The twin-engined Loganair Saab 340 bumps down on the runway at Tiree’s dinky airport. Moments later, I'm greeted by Calum Smeaton, a weather-sculpted Fifer, who leads us out into the blustery, clear blue-sky morning.
We hop into his mud-spattered Ford 4X4, where Daisy and Duke, the friendly collies, are keen to get in on the act, and head off towards Scarinish, the island’s main settlement, and Gott Bay, one of the world’s most fabulous beaches and a mecca for wind-sport aficionados.
Smeaton, and partner Rosie - a corporate lawyer, originally from Glasgow - have spent the last two years, designing and building an eco-home on this treeless and wind-whipped Hebridean island.
Now they have a well insulated concrete-and-glass croft with stunning views of the white strands where Calum and Rosie can decide whether to drop their corporate work for an hour or two and go kite-surfing. Grand Designs’ Kevin McCloud would certainly be impressed.
Over the last three years, the couple have spent their time on Tiree in rented accommodation, while Smeaton has also been working between Tiree, Glasgow, Edinburgh and New York, on what is in line as one of Scotland’s deals of the year.
The company, TVSquared - founded by Smeaton - was recently bought by New York-based Innovid in a deal worth $160m (£100m) - while the Edinburgh-based software engineering team will remain a centre of excellence for the New York Stock Exchange-listed tech company.
Now the deal is done, the 53-year-old has stepped back from the company to devote time to flitting into his island home. He is also considering investment closer-to-home.

Raw data:
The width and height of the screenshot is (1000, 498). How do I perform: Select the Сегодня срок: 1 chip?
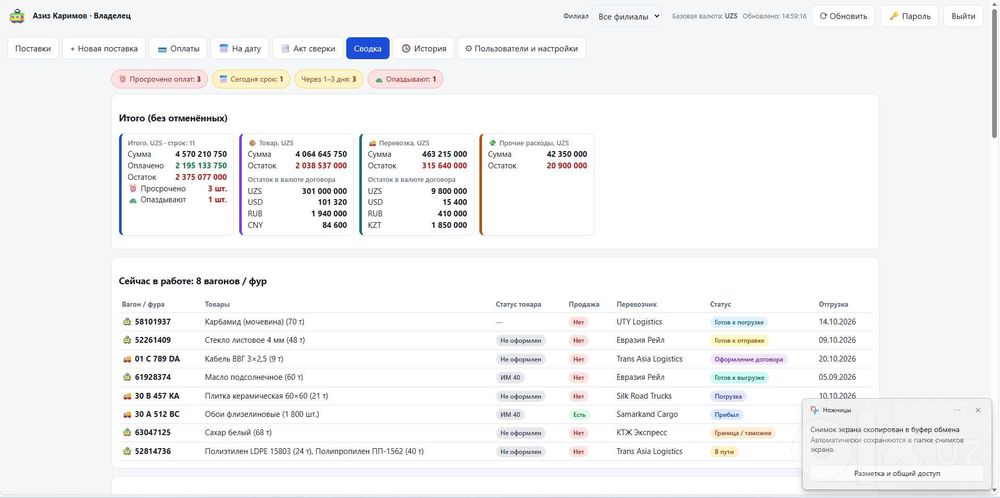coord(251,79)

Tasks and exercises:
**a)** Please set down the part of the Tiree article starting with "The twin-engined Loganair" and going on through "clear blue-sky morning.".
**b)** In the Tiree article, which company bought TVSquared?
Rely only on the Tiree article, not on the lines.

Answers below:
**a)**
The twin-engined Loganair Saab 340 bumps down on the runway at Tiree’s dinky airport. Moments later, I'm greeted by Calum Smeaton, a weather-sculpted Fifer, who leads us out into the blustery, clear blue-sky morning.

**b)** Innovid, a New York-based company.